Blast fishing is more dangerous, and in places like the Amazon Rainforest, the practice comes from contact with outsiders. Fishing and hunting practices in many indigenous groups have changed from contact with outsiders less familiar with the region.
Science Daily reported on research from Stanford in 2013 finding that contact from missionaries has changed taboos related to meat consumption in the Amazon region. The change in consumption habits has in turn affected the biodiversity of the world’s largest tropical rainforest. One of the researchers, Jose Fragoso, told Science Daily:
“Based on field observations, I think that the removal of shamans has translated into more killing of animals… Our perception is that they are killing more animals that are not taboo, such as pigs, and also that they are making kills in the holy areas, which were previously off-limits.”
Along with the change in food taboos, technology has changed as well.

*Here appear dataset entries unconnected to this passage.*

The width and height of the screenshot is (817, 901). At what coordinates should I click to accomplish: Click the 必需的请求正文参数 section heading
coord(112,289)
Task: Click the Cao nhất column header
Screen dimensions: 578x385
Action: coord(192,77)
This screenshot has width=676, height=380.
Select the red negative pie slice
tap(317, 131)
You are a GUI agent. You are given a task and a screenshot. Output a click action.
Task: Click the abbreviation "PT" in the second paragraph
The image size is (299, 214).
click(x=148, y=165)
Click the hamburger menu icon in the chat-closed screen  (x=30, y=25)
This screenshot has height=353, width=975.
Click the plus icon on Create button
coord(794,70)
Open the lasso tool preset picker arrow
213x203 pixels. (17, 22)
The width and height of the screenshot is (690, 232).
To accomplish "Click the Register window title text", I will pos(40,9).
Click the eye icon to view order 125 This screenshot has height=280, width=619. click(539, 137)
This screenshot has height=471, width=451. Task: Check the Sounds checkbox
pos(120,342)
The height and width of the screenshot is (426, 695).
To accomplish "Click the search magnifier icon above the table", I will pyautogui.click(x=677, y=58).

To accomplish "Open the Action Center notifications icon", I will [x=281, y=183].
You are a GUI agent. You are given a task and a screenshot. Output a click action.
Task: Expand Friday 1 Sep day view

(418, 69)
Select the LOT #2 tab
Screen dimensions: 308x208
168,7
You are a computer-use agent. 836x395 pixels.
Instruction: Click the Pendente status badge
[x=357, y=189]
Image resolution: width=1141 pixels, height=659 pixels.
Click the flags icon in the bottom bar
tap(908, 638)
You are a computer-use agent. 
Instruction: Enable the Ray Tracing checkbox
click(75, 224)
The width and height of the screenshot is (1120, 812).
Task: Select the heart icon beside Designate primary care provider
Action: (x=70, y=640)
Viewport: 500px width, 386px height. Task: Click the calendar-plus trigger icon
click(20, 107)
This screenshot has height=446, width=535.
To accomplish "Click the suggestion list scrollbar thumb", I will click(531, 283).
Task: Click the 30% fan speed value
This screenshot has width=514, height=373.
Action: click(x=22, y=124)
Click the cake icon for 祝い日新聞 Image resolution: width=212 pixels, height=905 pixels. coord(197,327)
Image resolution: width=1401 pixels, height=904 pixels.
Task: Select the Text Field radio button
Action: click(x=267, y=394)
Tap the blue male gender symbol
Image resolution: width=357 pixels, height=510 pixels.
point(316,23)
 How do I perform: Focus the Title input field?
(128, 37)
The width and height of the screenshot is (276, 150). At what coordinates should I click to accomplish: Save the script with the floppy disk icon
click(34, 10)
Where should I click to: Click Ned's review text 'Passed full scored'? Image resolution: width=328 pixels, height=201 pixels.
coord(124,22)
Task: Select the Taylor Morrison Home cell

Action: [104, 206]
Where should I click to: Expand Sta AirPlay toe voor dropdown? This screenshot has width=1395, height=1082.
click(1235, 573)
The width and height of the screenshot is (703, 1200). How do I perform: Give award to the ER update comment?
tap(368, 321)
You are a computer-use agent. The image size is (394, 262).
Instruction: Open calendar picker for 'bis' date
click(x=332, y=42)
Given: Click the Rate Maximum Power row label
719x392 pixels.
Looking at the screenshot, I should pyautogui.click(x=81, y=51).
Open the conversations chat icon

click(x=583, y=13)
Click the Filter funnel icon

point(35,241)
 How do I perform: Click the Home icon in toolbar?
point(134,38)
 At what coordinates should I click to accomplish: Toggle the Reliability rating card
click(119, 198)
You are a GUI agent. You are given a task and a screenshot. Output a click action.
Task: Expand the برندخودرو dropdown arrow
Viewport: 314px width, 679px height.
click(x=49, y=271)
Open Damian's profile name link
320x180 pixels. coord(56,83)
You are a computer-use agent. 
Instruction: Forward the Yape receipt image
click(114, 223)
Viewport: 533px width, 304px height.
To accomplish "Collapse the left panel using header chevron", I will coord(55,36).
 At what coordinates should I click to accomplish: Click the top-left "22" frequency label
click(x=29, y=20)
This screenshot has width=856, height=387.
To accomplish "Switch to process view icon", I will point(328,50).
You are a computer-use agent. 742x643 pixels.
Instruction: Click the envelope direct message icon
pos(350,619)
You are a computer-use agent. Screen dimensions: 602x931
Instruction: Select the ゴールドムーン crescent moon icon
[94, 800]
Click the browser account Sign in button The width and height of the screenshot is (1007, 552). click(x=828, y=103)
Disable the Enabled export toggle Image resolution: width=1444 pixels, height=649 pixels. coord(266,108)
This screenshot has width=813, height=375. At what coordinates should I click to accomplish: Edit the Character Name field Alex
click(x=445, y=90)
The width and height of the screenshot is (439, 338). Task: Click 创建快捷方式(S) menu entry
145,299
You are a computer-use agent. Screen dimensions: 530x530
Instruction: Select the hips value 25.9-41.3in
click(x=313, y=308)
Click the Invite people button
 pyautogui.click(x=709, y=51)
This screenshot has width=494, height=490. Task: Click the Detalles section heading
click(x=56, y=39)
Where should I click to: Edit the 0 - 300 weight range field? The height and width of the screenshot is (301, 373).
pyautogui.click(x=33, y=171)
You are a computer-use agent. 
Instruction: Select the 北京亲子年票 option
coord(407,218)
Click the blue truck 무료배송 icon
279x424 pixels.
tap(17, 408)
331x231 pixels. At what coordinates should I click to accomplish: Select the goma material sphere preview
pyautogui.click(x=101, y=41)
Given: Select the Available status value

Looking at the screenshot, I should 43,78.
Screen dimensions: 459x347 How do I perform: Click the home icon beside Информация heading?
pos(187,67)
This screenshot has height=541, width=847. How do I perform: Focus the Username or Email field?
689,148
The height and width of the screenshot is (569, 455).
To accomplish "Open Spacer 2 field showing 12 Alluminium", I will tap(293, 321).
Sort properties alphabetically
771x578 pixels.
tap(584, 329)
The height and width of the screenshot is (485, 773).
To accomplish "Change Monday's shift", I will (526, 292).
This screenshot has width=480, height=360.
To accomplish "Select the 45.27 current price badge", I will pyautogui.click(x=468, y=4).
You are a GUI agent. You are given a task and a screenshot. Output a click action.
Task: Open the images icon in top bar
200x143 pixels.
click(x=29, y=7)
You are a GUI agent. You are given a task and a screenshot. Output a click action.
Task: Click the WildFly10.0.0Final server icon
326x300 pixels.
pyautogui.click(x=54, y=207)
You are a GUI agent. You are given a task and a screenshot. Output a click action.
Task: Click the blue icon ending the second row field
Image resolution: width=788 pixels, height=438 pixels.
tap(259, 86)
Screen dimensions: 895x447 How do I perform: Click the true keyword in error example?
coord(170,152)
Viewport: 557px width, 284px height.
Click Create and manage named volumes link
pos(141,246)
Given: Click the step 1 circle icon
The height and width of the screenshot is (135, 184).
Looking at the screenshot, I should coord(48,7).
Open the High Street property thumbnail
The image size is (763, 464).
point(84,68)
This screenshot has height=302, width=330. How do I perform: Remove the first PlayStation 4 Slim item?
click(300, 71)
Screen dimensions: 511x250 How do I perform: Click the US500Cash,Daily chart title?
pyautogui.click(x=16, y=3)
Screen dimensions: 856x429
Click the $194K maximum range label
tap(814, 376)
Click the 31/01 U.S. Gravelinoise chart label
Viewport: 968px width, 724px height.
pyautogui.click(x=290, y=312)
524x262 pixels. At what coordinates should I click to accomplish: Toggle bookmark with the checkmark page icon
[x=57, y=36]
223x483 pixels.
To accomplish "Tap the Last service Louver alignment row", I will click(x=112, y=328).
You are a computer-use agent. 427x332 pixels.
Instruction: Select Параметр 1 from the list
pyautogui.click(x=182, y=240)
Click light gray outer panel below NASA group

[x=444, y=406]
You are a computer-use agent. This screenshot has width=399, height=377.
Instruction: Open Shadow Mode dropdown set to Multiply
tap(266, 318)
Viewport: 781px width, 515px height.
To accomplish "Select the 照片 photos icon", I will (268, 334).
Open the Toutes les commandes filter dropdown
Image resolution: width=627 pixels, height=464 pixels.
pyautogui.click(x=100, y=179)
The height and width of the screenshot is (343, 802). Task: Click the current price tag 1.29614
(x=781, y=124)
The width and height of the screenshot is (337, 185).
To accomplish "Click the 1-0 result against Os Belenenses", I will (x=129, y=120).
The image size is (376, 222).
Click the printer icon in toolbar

Hunting now may be done in the Amazon with a shotgun instead of arrows or blow gun darts. Fishing may now be done with gunpowder instead of tree bark poison. Certain taboos and technical limitations are part of what made the lives of many indigenous peoples the world over sustainable. These factors are certainly part of fishing.
The Philippines, so hurt by blast fishing, is reported by the Asia Society to be the only Christian nation in Asia. 86% of the country is said to be Roman Catholic with another 8% belonging to other Christian sects. Religion also plays a role in places like Fiji, Mongabay reports, a nation where both Christianity and fishing play important roles in daily life.
To a degree, limiting the dangers of technology like dynamite and other explosives may depend on new laws but also the restrictions of new taboos. In a world where traditional taboos limiting hunting, gathering and fishing have been eroded, it is important that new taboos based on sustainability and ethics are developed. Despite blast fishing being illegal in the Philippines, it continues and ideas that fish are doing well despite marked declines are popular. Ideas of environmental health often seem to be driven by belief systems more than direct evidence.
Mongabay reported in 2014 that the belief that abundance of fish is directly controlled by God was a commonly held one in Fiji. Mongabay also reported on efforts to promote a different philosophy of humans being held responsible as stewards of nature, including fisheries. Sometimes ideas like these hold more weight than scientific ones of sustainable harvest. Religion, unlike law, is a choice and may help turn people away from blast fishing in the end as well as promote the idea that protected areas are sacred.